REQUIRED WORK =
Swap "location" for "position" and give the records again from the line with "Identify the location" up to and including the line with "(225, 264).", with everything else left unchanged and the pictures left out.

INPUT DATA =
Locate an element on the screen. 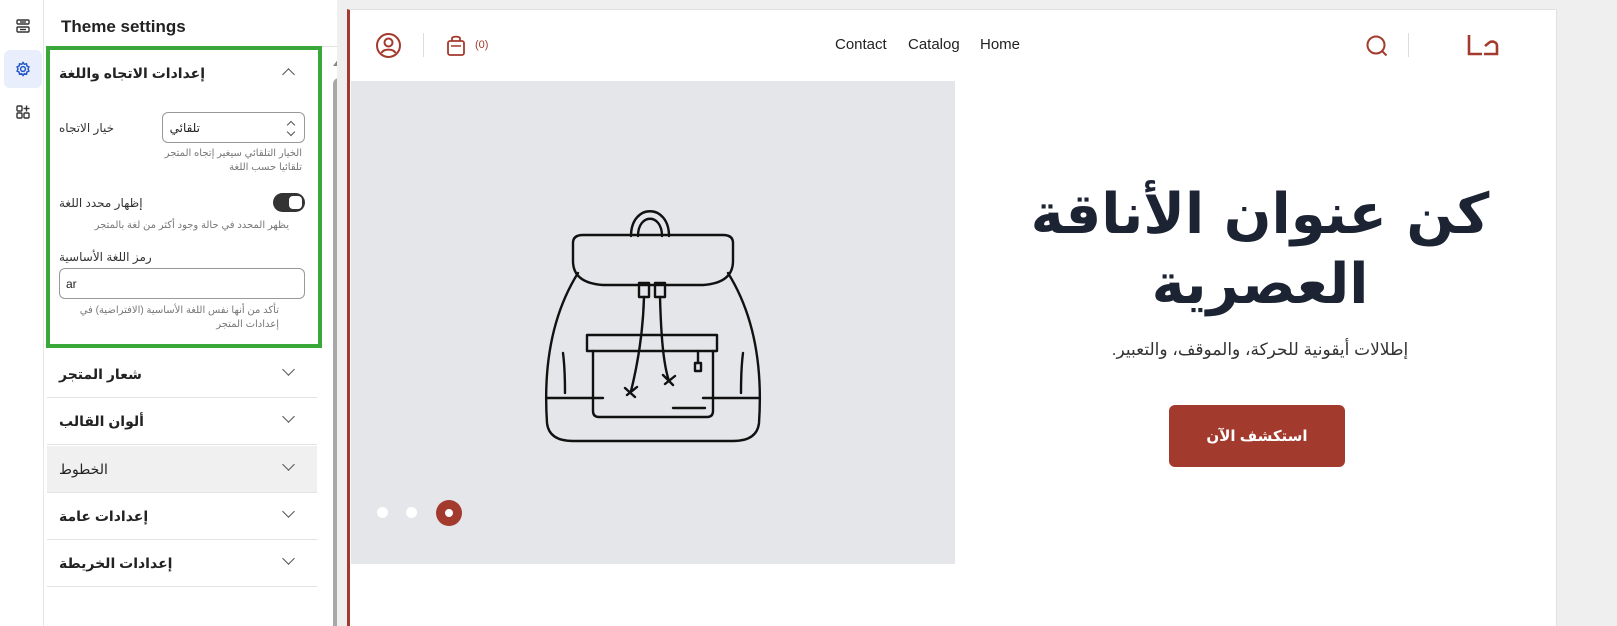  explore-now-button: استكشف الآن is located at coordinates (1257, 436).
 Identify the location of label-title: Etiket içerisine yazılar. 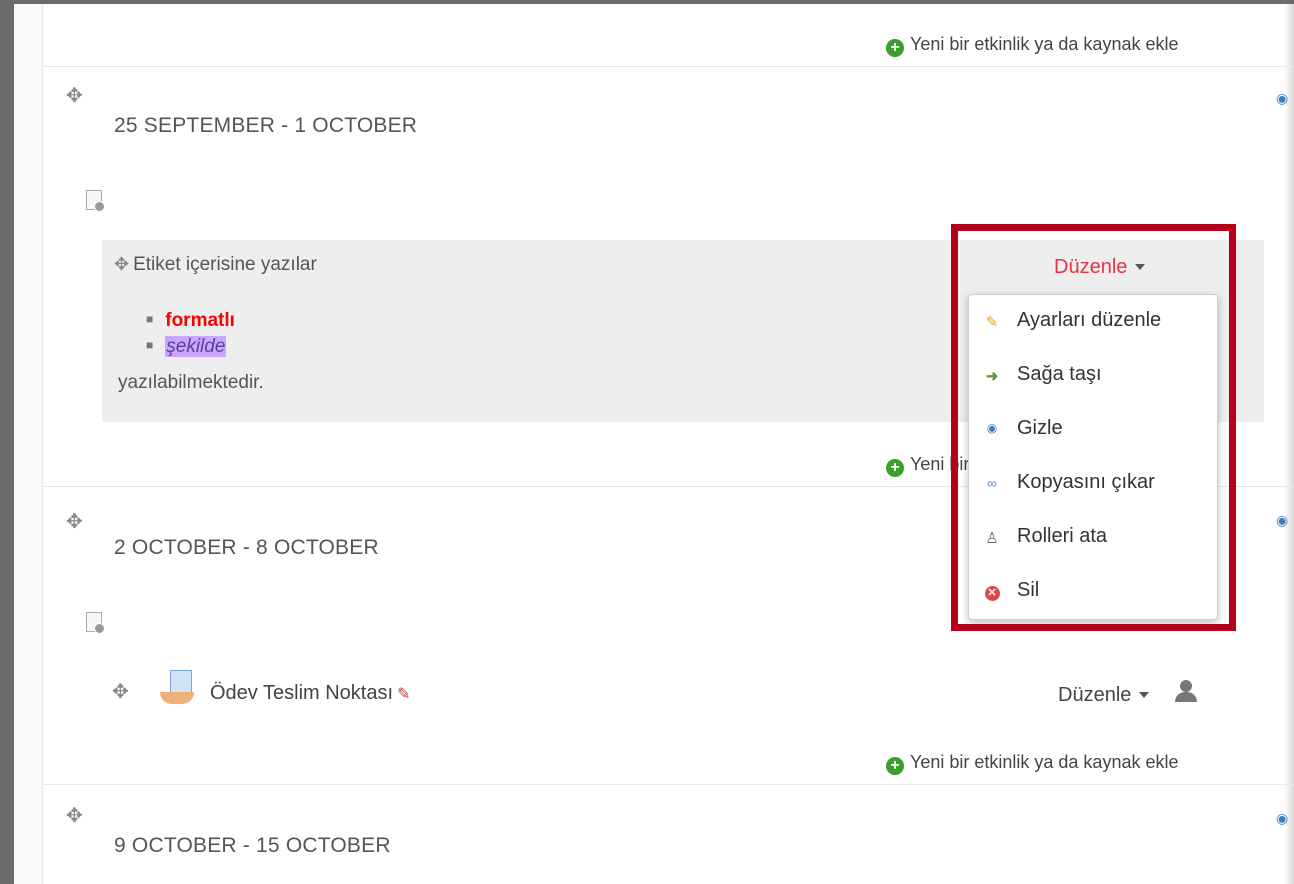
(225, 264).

--

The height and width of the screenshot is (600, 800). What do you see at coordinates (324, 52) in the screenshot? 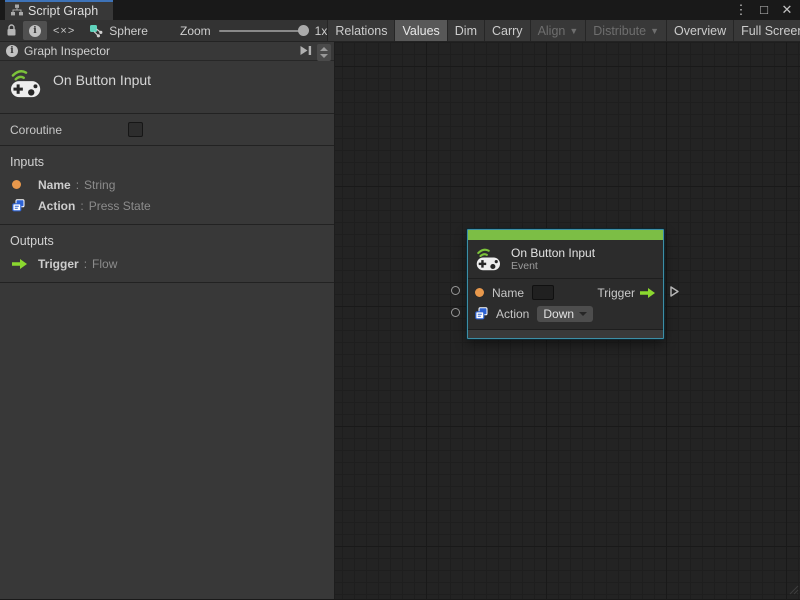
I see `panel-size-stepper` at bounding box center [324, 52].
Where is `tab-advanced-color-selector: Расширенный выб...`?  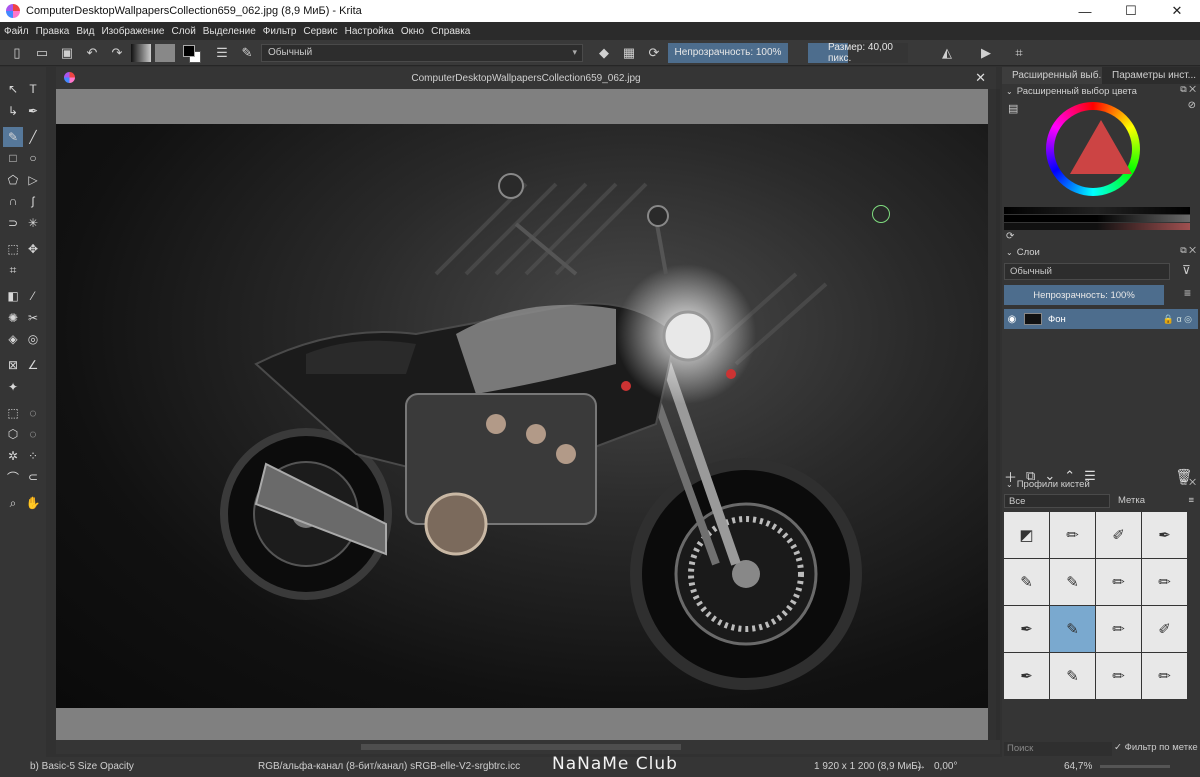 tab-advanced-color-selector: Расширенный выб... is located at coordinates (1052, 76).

SOLVED EXERCISE =
 Identify the position of label-title: Etiket içerisine yazılar. 
(225, 264).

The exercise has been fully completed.